Essas as razões pelas quais a potencialidade exigida para caracterização do abuso de poder não está afeta ao resultado final do certame, bastando que, como no caso dos autos, reste demonstrado que o Prefeito-candidato fez indevido emprego dos poderes de seu cargo para fomentar sua campanha, desigualando o processo eleitoral em Mangaratiba.
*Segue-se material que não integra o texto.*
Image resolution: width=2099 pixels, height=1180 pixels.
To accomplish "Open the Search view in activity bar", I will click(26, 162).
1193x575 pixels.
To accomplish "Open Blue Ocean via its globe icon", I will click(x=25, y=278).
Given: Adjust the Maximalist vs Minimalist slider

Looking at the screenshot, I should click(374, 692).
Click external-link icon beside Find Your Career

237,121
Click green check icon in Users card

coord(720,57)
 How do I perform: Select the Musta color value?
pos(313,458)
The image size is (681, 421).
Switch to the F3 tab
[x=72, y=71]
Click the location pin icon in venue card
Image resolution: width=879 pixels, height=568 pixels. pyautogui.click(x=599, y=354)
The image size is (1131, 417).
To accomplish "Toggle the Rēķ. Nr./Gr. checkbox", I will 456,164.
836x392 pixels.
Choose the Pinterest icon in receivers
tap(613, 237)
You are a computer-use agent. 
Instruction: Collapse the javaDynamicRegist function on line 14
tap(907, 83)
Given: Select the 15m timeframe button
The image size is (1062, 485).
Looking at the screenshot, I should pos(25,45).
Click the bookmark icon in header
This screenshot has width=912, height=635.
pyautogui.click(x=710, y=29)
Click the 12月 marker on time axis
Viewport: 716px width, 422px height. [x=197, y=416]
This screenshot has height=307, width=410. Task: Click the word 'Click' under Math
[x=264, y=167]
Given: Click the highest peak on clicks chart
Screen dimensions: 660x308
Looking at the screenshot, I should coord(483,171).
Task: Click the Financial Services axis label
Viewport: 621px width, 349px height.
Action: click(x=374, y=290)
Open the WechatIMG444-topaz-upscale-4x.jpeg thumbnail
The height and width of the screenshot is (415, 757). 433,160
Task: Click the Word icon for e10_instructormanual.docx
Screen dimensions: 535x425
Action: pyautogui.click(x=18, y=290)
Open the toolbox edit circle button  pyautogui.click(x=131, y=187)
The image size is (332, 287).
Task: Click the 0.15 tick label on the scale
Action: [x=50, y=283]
Assim, afiguram-se desnecessárias maiores digressões em relação à potencialidade demonstrada pelo comportamento dos recorridos ao interferir no processo eleitoral, amoldando-se ao conceito das condutas que o legislador tomou por defesas no art. 22, da Lei Complementar 64/90 e que desafiam a incidência do preceito constitucional moralizador radicado no art. 14, §10, da Carta Política.
DECISÃO
Diante desse contexto, considerando as premissas fáticas descritas no acórdão regional, a reforma do julgado implicaria, ao menos ao que se depreende em exame prefacial, a incursão indevida no conjunto probatório dos autos, providência incabível em sede de recurso especial.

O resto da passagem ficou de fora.